We returned from our walk and settled in to whatever it is that people do when there’s no electricity. Sandra lit the hurricane lamp and we talked. In time, the lights came back. Outside, across the cove, our neighbor’s flag waves gently in the quiet light.

One spring morning at the cove

There was no wind last night, so the cold fell straight from the clear sky onto our fair settlement.

It was in the low 50s inside the camp when Dame Judi decided that it was time for the household to rise and shine and give her her breakfast.
We had one of our earliest first saunas last night. We have a lot of spruce pieces left over from the construction project two years ago. Spruce burns hot and fast and pops loudly. The aches of the day’s work softened and soon were gone. 
A month ago, the ice was still thick in the cove. Our first dip was tentative and brief. The second lasted a minute or two. There were a couple of guys fishing nearby.
“You got a sauna in there?” one of them asked.
“Yep,” I replied, neck deep in the water. “We’d be even crazier otherwise.”

The camp came through the winter in good shape. We lost one tree, a hemlock, just a week ago. It snapped about eight feet from the ground and fell sideways in the front yard.
It had been dead for awhile, likely because of the Hemlock Woolly Adelgid, and should have been culled when we had the tree guys here last year.

All the other trees look ok, but it’s still early. The maples, birches, and oaks are still two or more weeks away from full foliage. 
Our neighbors visited yesterday afternoon, reporting on their winter and plans for the summer.
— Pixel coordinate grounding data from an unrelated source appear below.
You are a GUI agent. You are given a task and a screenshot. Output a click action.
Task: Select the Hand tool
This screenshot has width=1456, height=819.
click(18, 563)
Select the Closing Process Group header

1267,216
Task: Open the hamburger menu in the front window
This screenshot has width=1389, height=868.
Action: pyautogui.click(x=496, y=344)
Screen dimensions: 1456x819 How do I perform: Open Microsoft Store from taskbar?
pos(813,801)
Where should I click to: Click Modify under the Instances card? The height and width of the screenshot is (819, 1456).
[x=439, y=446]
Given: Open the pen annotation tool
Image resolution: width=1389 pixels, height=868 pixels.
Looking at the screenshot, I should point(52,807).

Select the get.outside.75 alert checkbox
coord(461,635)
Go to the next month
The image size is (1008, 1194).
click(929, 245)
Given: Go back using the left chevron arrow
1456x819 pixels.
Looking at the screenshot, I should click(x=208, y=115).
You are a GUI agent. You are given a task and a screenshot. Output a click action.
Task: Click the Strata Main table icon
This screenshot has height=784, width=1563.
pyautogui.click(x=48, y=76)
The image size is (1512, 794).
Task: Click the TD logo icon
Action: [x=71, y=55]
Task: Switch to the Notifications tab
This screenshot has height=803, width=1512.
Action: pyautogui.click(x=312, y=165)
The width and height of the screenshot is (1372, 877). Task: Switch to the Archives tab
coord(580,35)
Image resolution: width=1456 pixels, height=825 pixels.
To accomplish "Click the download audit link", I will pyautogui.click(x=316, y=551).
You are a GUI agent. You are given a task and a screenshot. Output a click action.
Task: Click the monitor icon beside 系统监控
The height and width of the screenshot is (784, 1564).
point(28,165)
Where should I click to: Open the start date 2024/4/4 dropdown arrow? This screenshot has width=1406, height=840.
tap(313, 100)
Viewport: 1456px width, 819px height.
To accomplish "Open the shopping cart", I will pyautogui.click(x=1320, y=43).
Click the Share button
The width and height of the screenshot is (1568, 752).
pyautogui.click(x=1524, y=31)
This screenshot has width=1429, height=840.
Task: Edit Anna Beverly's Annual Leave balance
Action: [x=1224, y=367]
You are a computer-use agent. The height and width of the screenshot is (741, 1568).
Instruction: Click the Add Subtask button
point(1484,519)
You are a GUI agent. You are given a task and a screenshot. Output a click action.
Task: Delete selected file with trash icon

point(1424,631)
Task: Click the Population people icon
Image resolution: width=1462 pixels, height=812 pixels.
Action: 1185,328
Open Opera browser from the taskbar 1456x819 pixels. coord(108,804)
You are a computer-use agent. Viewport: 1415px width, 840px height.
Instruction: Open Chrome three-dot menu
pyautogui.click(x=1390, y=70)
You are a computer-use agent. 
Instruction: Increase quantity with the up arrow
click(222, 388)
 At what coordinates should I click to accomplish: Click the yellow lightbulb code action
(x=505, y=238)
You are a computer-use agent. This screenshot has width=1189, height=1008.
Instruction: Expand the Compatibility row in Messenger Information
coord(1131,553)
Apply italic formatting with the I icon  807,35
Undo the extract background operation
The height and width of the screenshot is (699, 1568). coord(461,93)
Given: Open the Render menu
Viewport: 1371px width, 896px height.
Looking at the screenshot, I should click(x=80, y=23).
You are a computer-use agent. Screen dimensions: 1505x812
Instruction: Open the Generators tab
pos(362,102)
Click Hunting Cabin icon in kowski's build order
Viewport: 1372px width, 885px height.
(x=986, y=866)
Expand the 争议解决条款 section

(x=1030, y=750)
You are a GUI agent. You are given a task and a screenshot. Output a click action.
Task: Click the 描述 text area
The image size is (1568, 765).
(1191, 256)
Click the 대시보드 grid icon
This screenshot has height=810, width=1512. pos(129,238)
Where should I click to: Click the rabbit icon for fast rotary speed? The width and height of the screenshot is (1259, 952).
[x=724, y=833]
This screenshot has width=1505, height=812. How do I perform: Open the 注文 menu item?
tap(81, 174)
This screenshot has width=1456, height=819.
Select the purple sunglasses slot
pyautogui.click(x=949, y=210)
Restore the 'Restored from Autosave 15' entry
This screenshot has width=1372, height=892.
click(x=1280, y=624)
At their shore, they’d been scolded by a male duck that had been protecting his mate. We later saw both ducks touring the cove.
In the evening, after sauna and supper, Sandra went outside and identified the sound of the Northern spring peeper in the vernal stream nearby. Our project this season, among others, is to listen to and catalog peepers and then frogs
It’s that transition time, when something of what you need is at the other place. We have a list of things that we forgot to bring yesterday. Let’s hope that we remember the list when we go into town today.
We’ve had our breakfast and our second cup of coffee. It’s time to split wood for this evening’s fire.